REPUBLIKA.CO.ID, SLEMAN -- Kasus tragedi susur sungai SMPN 1 Turi di Sungai Sempor berlanjut. Penyelidikan Polisi menemukan jika empat pembina pramuka yang ikut turun ke sungai ternyata baru Januari ikut menjadi Dewan Pembina Pramuka.
Kasat Reskrim Polres Sleman, AKP Rudi Prabowo mengungkapkan, dari tujuh pembina cuma empat pembina yang mendampingi 249 ke Sungai Sempor. Bahkan, empat pembina itu belum memiliki Kursus Mahir Dasar (KMD) Pembina Pramuka.
"Yang punya KMD cuma tiga (ketiganya tidak turun ke sungai), yang nyemplung (turun ke sungai) itu baru Januari ikut jadi Dewan Pembina Pramuka," kata Rudi, Selasa (25/2).
Ia menerangkan, salah satu tersangka berinisial IYA yang merupakan PNS di SMPN 1 Turi mengaku sudah memahami wilayah tersebut. Tapi, IYA dipastikan tidak berinisiatif melakukan pengecekan, walaupun memahami ini musim hujan.

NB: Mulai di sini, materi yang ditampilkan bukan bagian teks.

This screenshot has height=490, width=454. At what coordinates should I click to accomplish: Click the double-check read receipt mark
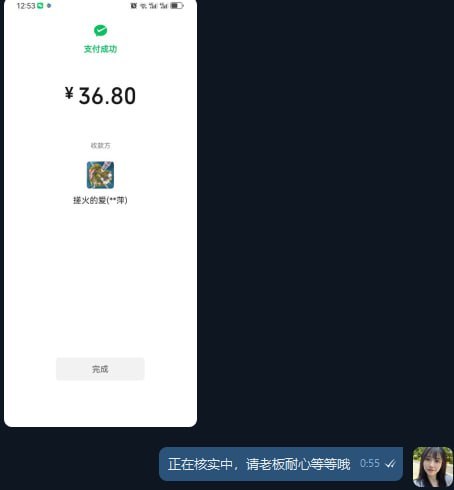[390, 464]
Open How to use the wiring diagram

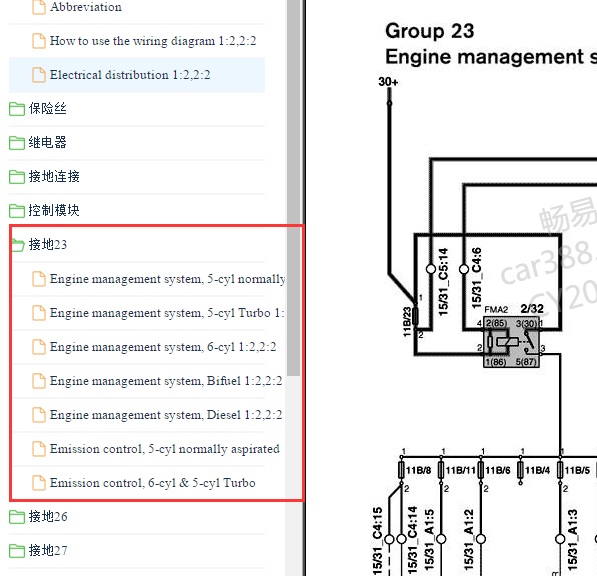click(x=153, y=41)
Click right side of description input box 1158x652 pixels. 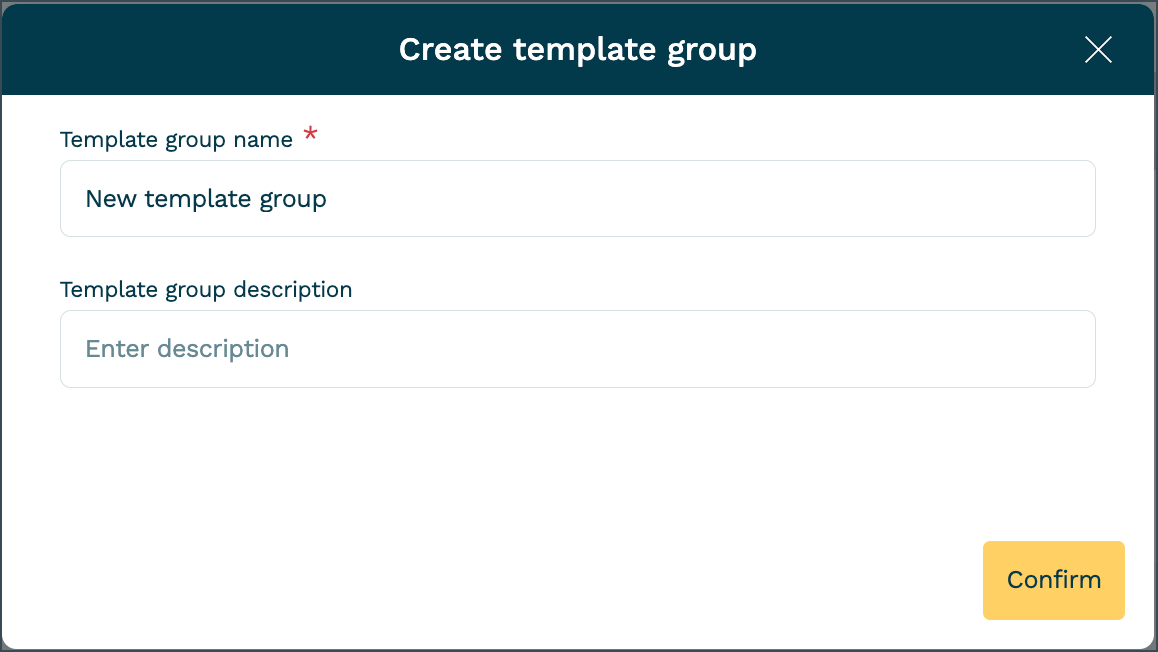click(1000, 348)
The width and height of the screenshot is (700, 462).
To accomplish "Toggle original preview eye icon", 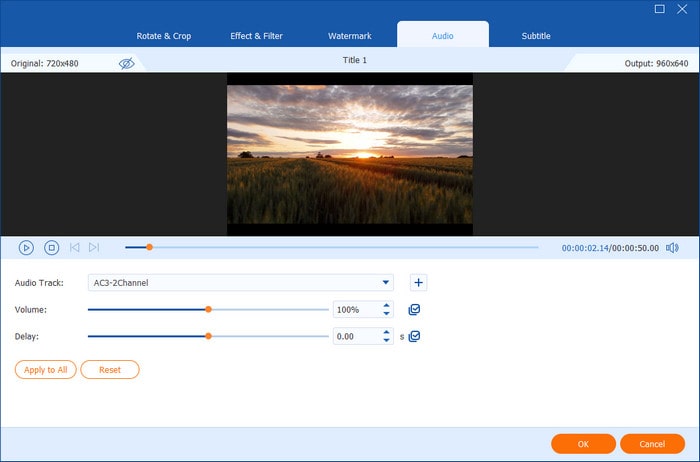I will (x=126, y=63).
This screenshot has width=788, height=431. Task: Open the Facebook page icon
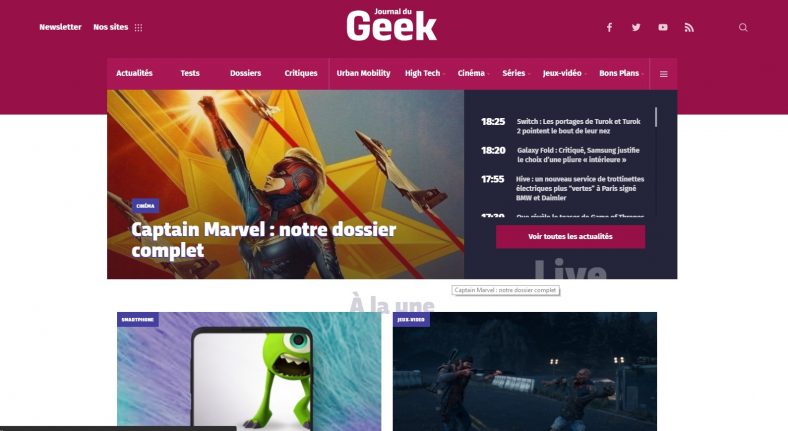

Menurut Rudi, kegiatan pramuka yang mereka jadwalkan pada Jumat (21/2) memang cuma satu yaitu susur sungai. Selain itu, ditemukan di dokumen kalau pembina pramuka diberikan keleluasaan berimprovisasi atas agenda-agenda.
"Jadi dia (pembina pramuka) yang menentukan pekan ini apa, secara garis besar ada latihan apa, tapi item-item improvisasi," ujar Rudi.
Sejauh ini, Polisi mendapati jika izin kegiatan susur sungai itu dikeluarkan Kepala Sekolah SMPN 1 Turi yang lama. Namun, Rudi menegaskan masih akan melakukan pendalaman ke pihak-pihak terkait, termasuk meminta pendapat ahli.
Saat ini, ada tiga orang pembina pramuka yang ditetapkan sebagai tersangka yaitu IYA (36), DDS (58) dan R (58). Ironisnya, mereka merupakan inisiator susur sungai, tapi tidak ikut turun ke sungai mendampingi 249 siswa.
Ketiganya dijerat Pasal 359 KUHP dan Pasal 360 ayat (1) KUHP dengan ancaman hukuman penjara lima tahun. Polisi tidak menutup kemungkinan ada tersangka lain mengingat penyelidikan masih terus dilakukan.